A rare and important writing box (or chest) probably made from anjili wood (Artocarpus sp.), coated with Southeast Asian black lacquer, or thitsi, and leaf gilded on the exterior faces and on the inside of the lid, while the internal sides are coated with cinnabar-red lacquer. With a top lid, small exterior drawer on the lower right corner (with its own lock), this writing box has a central division and a pair of nooks on top of the drawer, one being divided in three. The wrought iron escutcheons are shaped like a heraldic shield and decorated in openwork on the upper section; the pullers are scissor-shaped set with rosette-shaped escutcheons and the double loop side handles follow the typical shape found on this type of furniture produced in sixteenth-century Europe. Every exterior face except for the underside is decorated in low-relief highlighted with gold, featuring a lotus scroll pattern and flat borders decorated with foliage in gold leaf over the black lacquered ground (the technique called tiejinqi or jinqi in Chinese, and known as haku-e in Japanese), typical of Burmese and Thai lacquerware (called shweizawa and lai rod nam, respectively).
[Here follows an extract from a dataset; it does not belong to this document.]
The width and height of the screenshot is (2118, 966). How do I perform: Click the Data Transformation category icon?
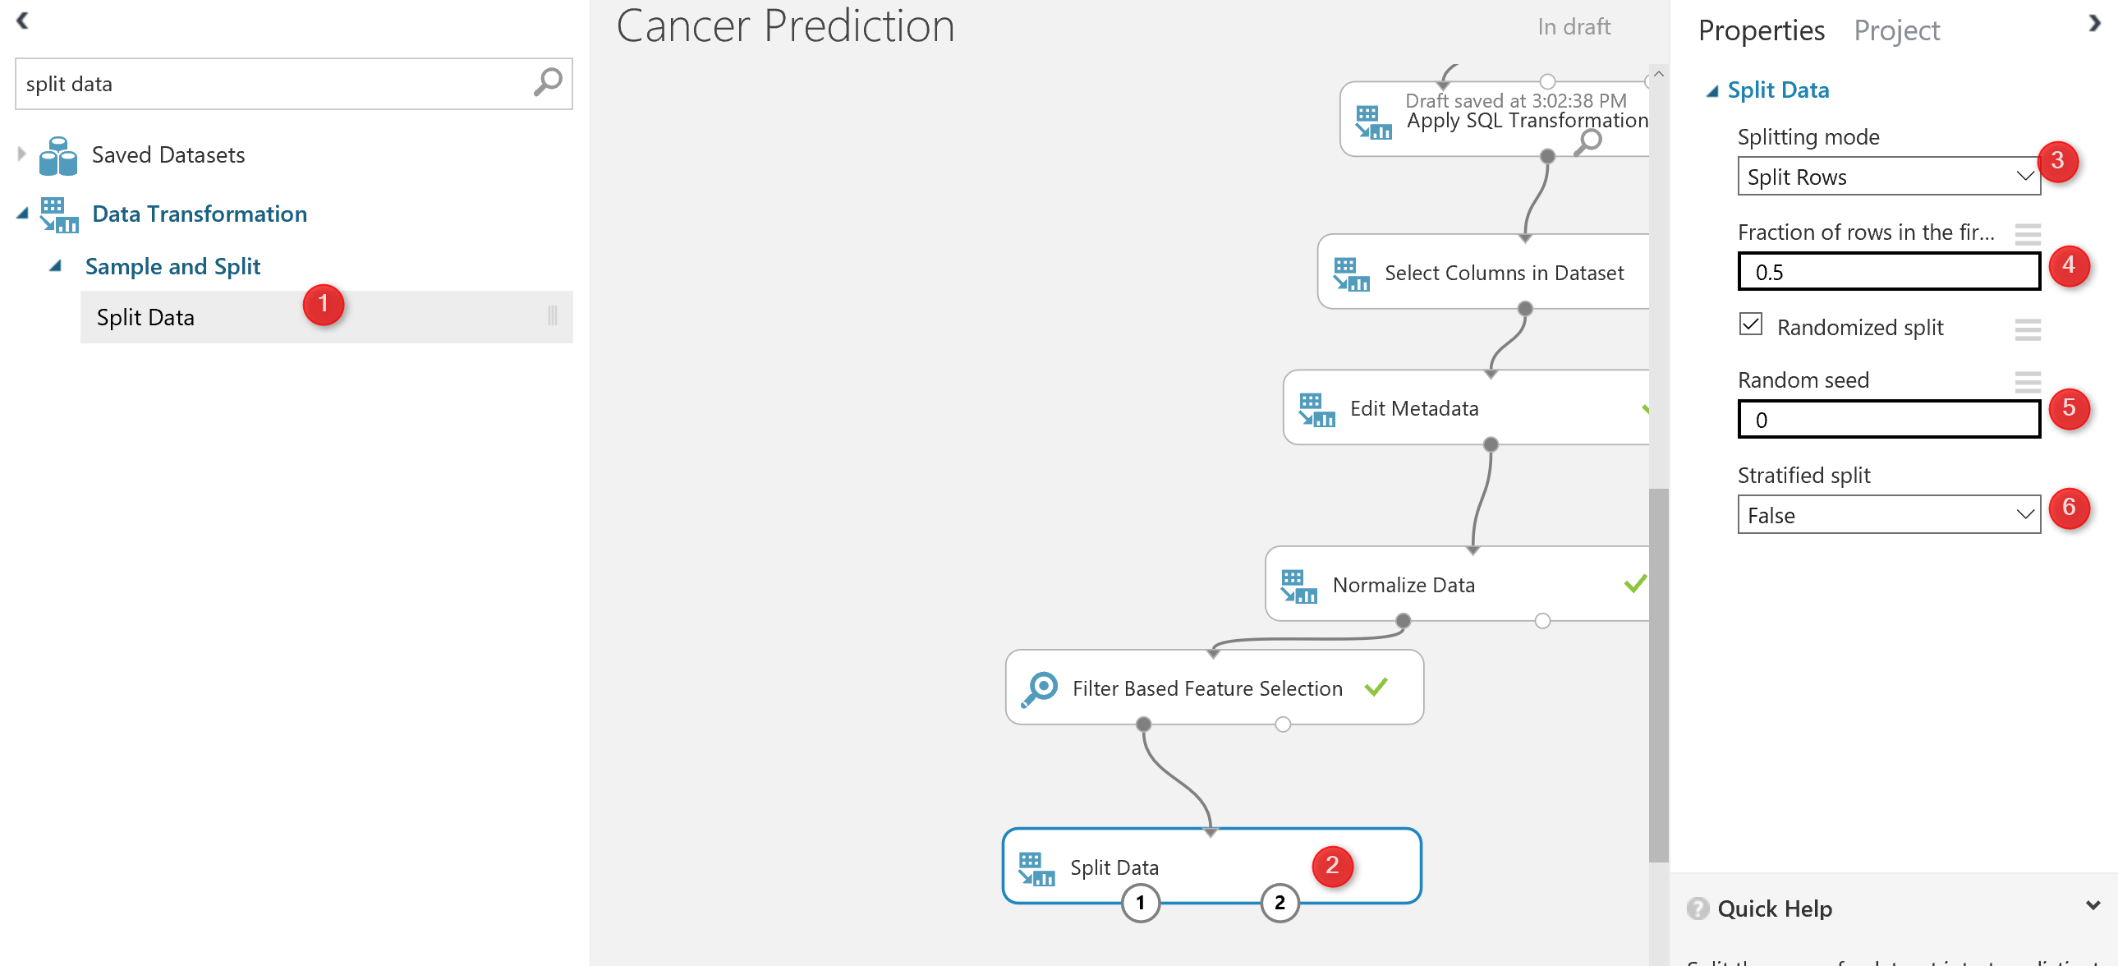pos(58,215)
The interior side of the lid is decorated with a low-relief carved composition in black lacquer and gold leaf modelled after a European print that has been identified. It depicts a rare theme in mythological iconography, the Rape of Amymone by Triton, a rare engraving based (mirrored) in turn on a woodcut by Albrecht Dürer (1471-1528) and which has been wrongly attributed to Georg Pencz (1500-1550) on the basis of the monogram and dated from ca. 1530-1580. Nevertheless, it is more likely that it dates from the first half of the sixteenth century. The theme – the virtues of Amymone, literally the "blameless one", who, unlike her forty-nine sisters, the Danaids, did not assassinate her Egyptian husband on her wedding day, here underscored by the representation of her abduction and rape by Poseidon, the supreme god of the sea – would be quite appropriate for a moralizing wedding piece, as an objet de vertù, much to the Renaissance taste. In fact, the female virtues, the chastity and purity of the wife, are recurring themes to be found in these objets de vertù, namely on cassoni (to contain the dowry) or cassette and scrigni da sposa (boxes and writing cabinets), with some figures and episodes from Classical Mythology serving as models of virtue to emulate by Renaissance wives, such as the Rape of Lucretia. In reality, on many Luso-Asian pieces of furniture made from exotic, noble materials such as tortoiseshell or mother-of-pearl, like small caskets for instance, we find precisely this kind of moralising iconography featured on their mounts, being used as bridal pieces. This same didactic and moralising interpretation can be learned from the representation in two of these black lacquered and leaf gilded writing boxes, of Tulia, the wife of Tarquinius, driving her chariot over the body of her dead father, Servius Tullius, an episode based on Livy (ca. 59 BC-17 AD), a Roman historian who serves as anti-model, and Tulia as an anti-heroine.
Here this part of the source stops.